INSTRUCTIONS TO FOLLOW: Using the entries below, restate word for word only the lines from the one with "Task: Open MUSINSA profile picture" to the final line, leaving the pictures out.

RECORDED INFORMATION:
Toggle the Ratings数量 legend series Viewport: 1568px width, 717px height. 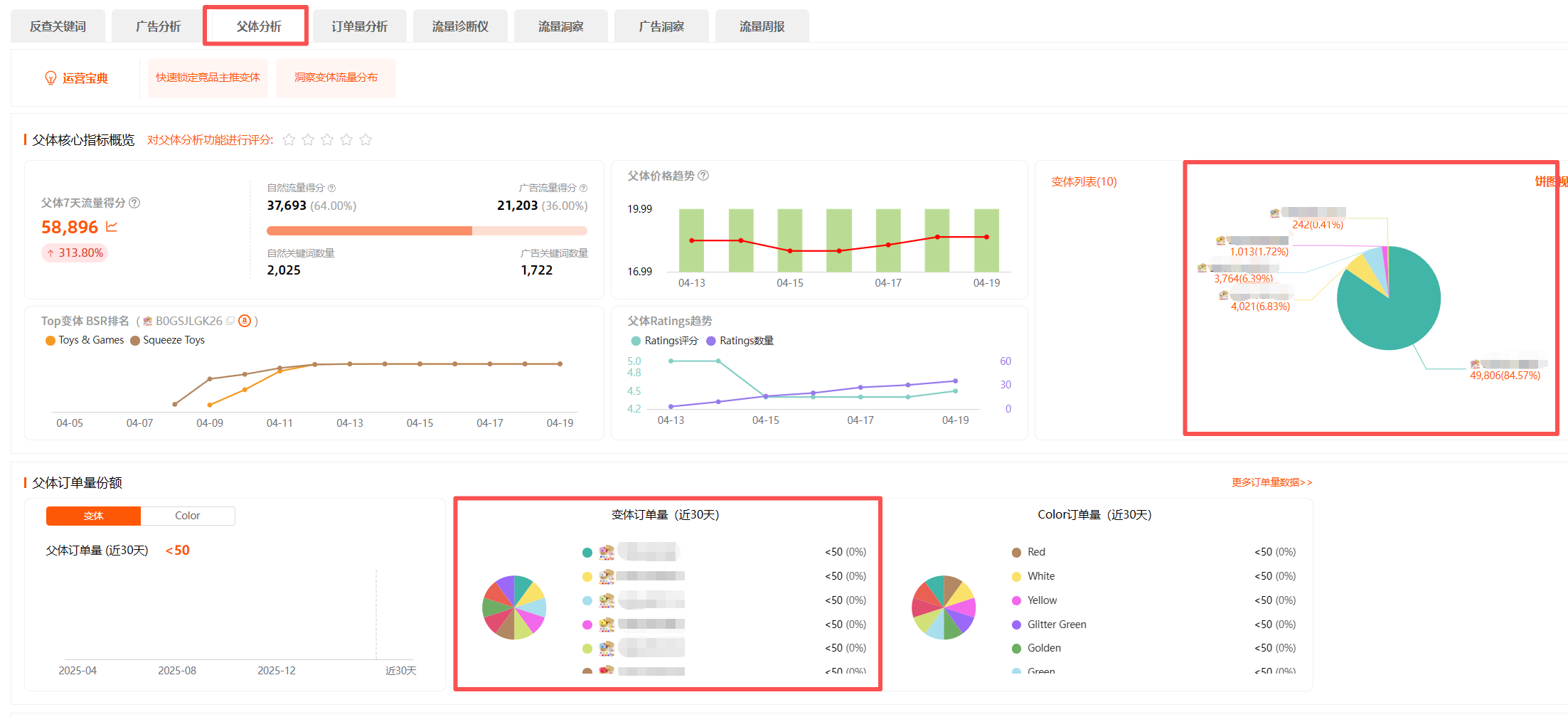tap(740, 341)
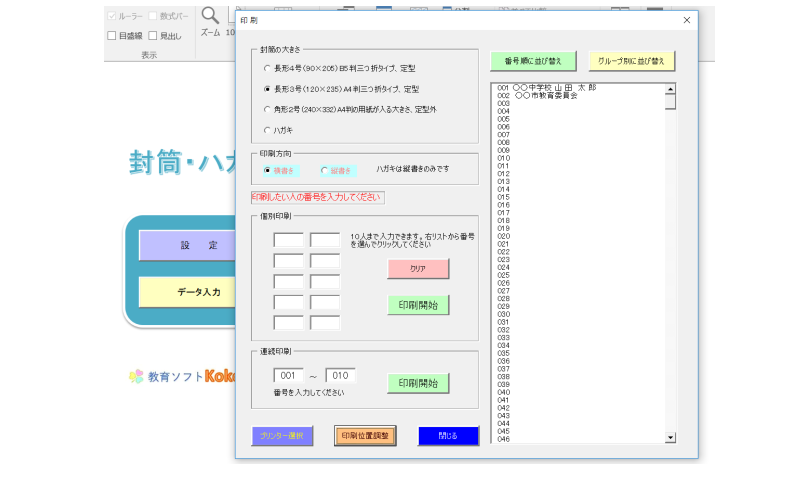800x480 pixels.
Task: Click the first individual print number field
Action: [289, 240]
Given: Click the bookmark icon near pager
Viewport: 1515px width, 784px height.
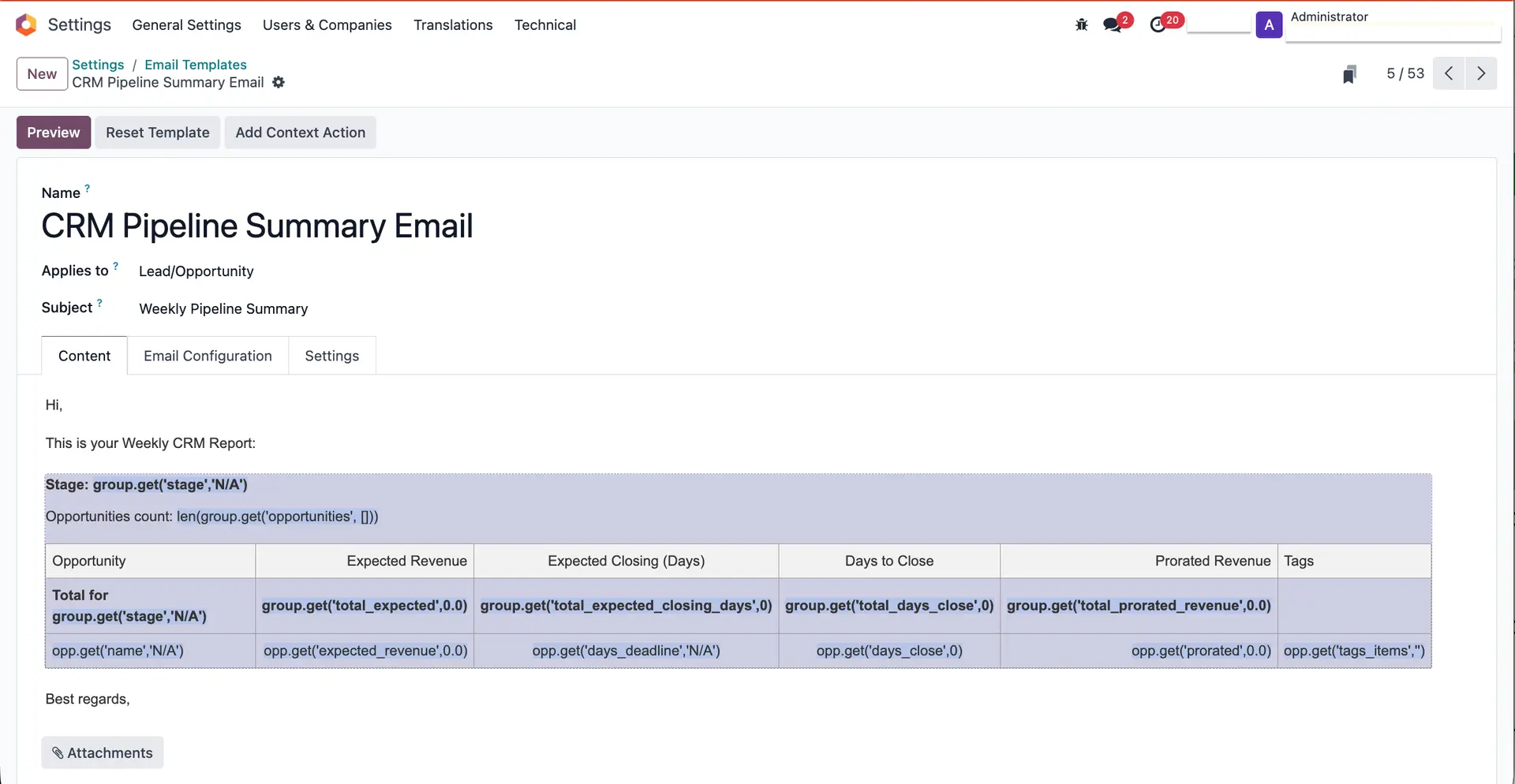Looking at the screenshot, I should [1349, 74].
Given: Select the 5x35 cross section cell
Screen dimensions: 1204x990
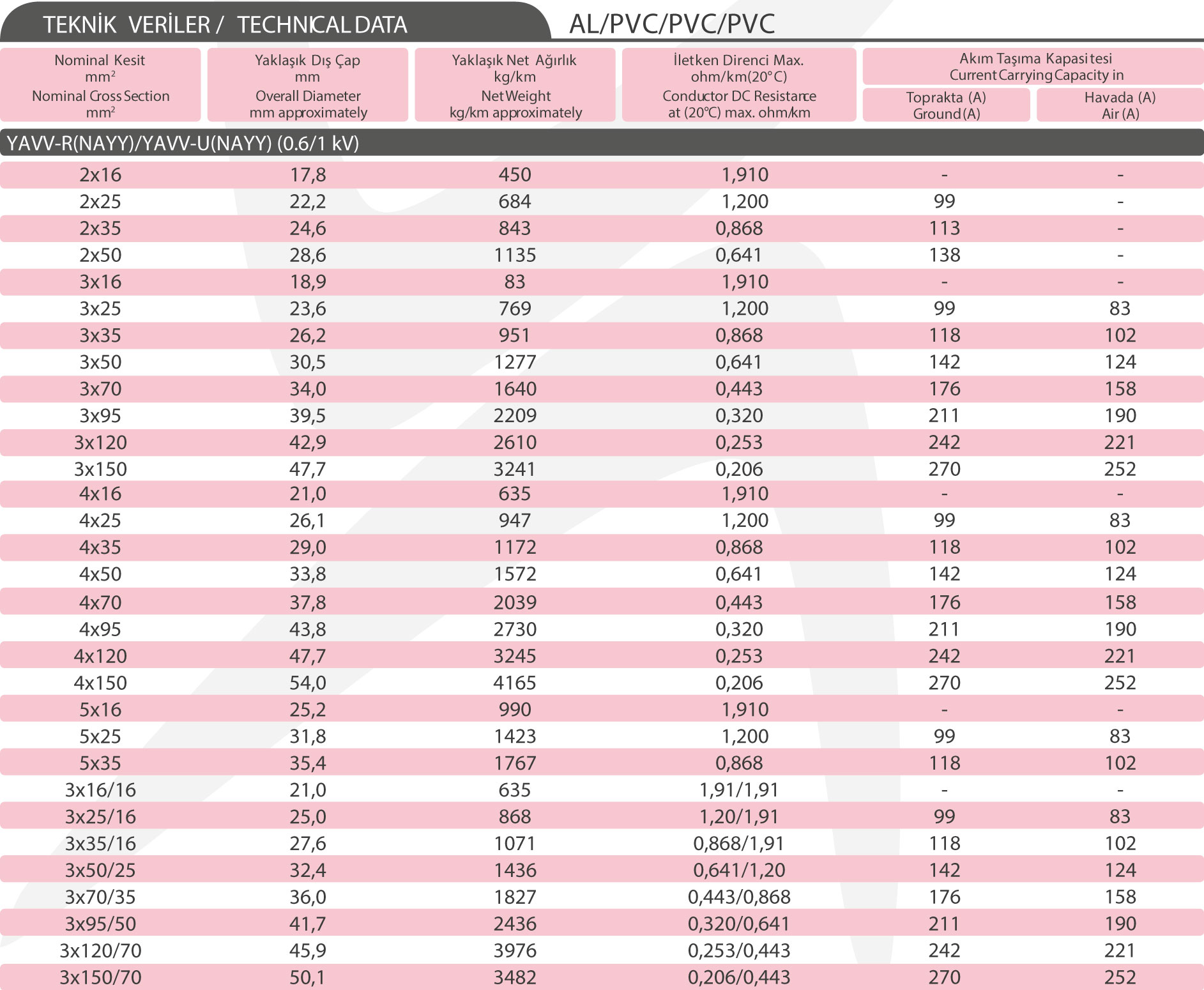Looking at the screenshot, I should [100, 763].
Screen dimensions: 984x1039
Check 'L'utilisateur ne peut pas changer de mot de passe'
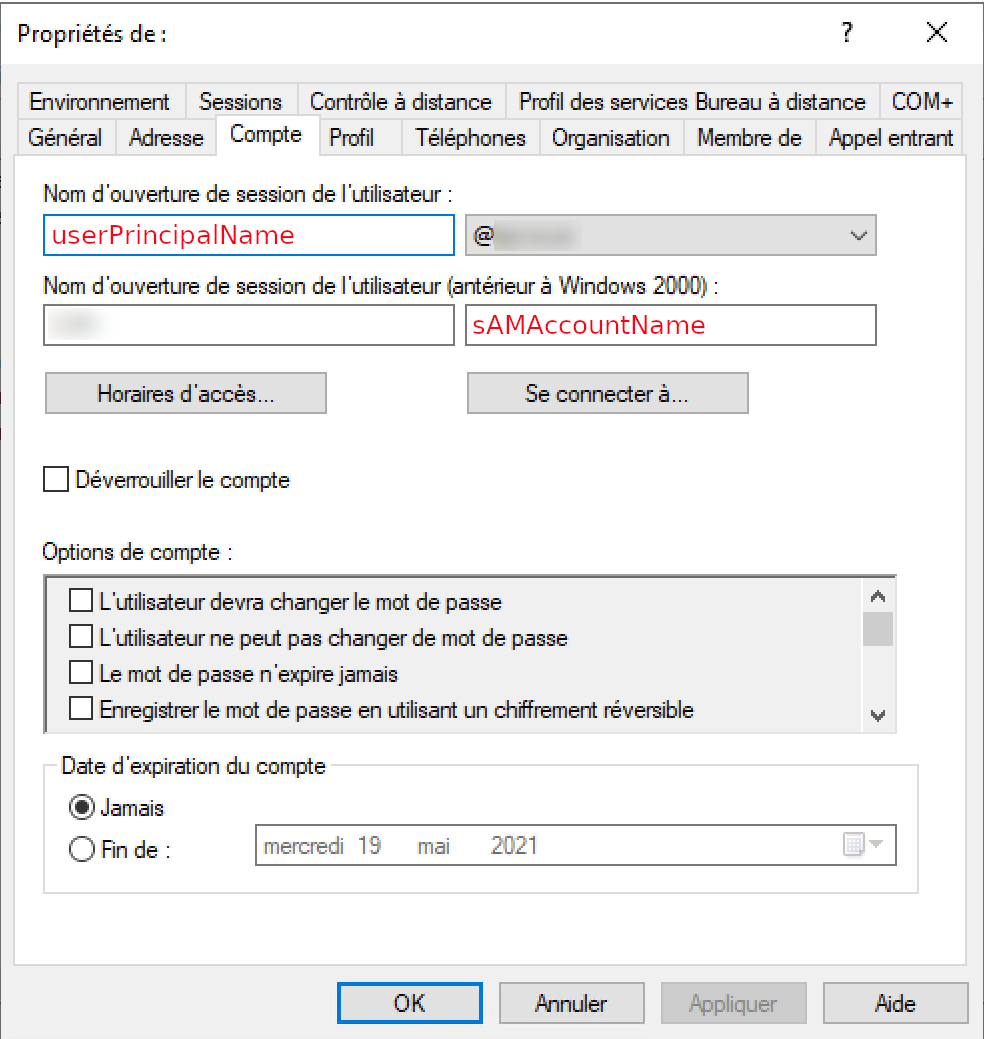tap(81, 637)
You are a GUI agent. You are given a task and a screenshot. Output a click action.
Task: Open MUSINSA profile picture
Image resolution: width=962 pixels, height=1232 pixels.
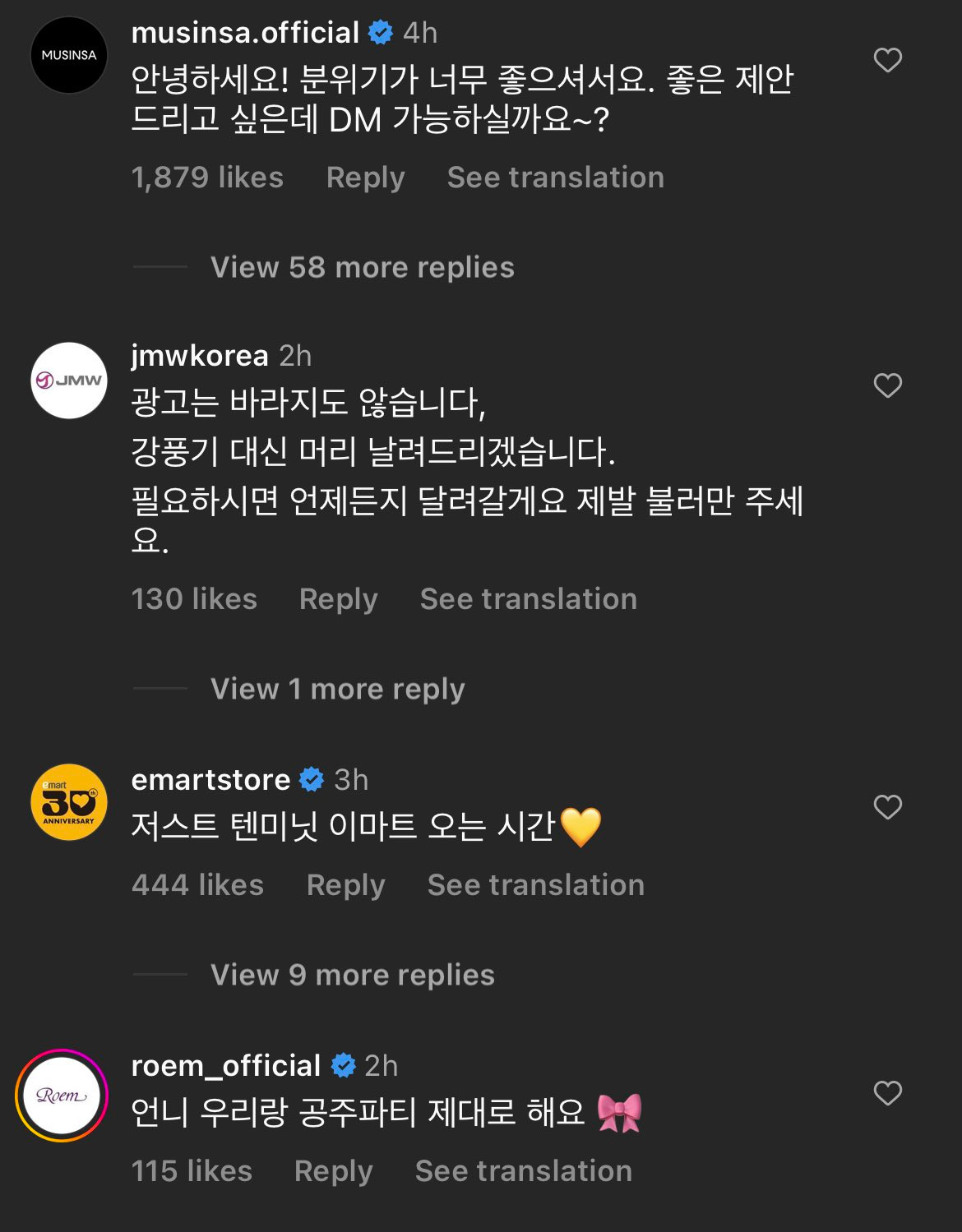[x=69, y=55]
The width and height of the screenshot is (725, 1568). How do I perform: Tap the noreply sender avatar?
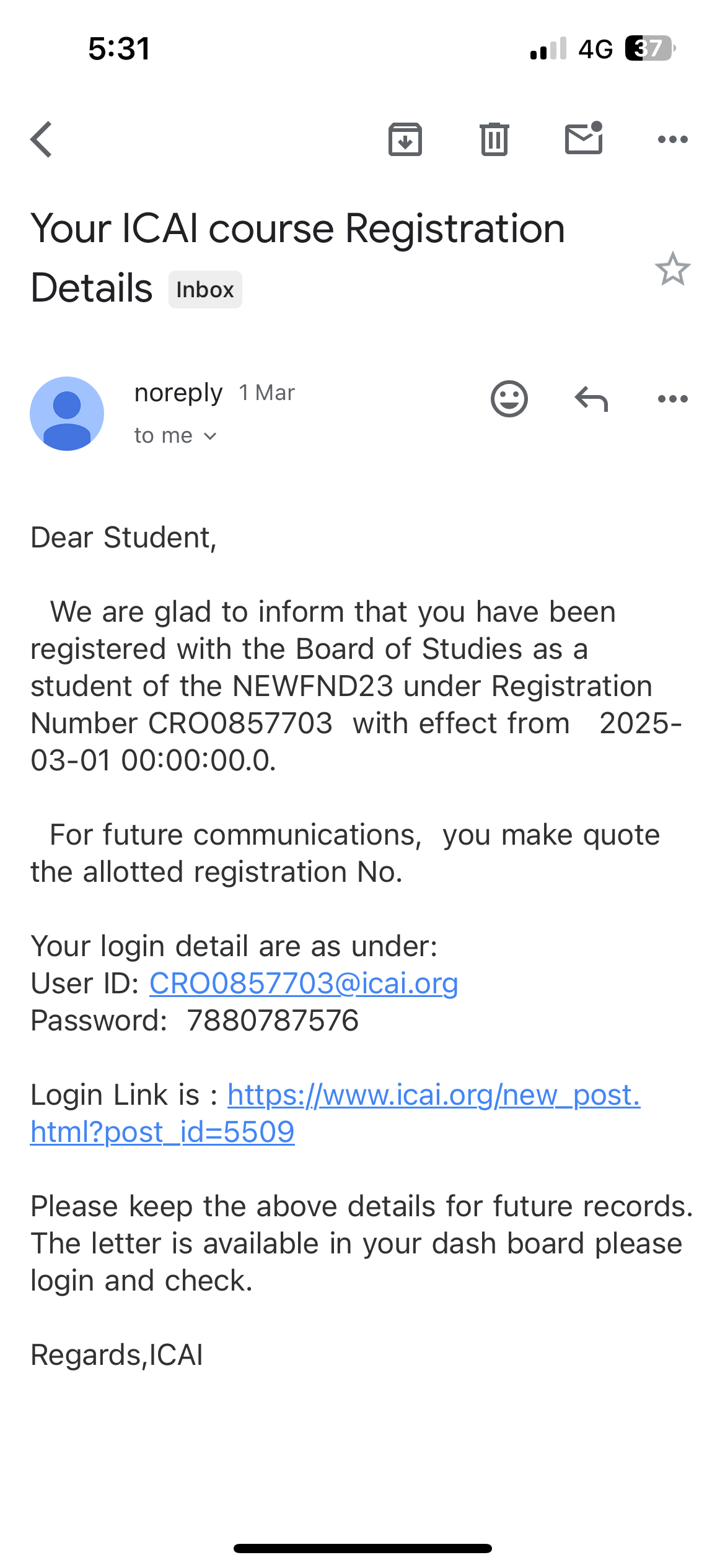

YOUR SOLUTION:
Task: Open MUSINSA profile picture
Image resolution: width=962 pixels, height=1232 pixels.
[x=69, y=55]
The width and height of the screenshot is (725, 1568). How do I perform: Tap the noreply sender avatar?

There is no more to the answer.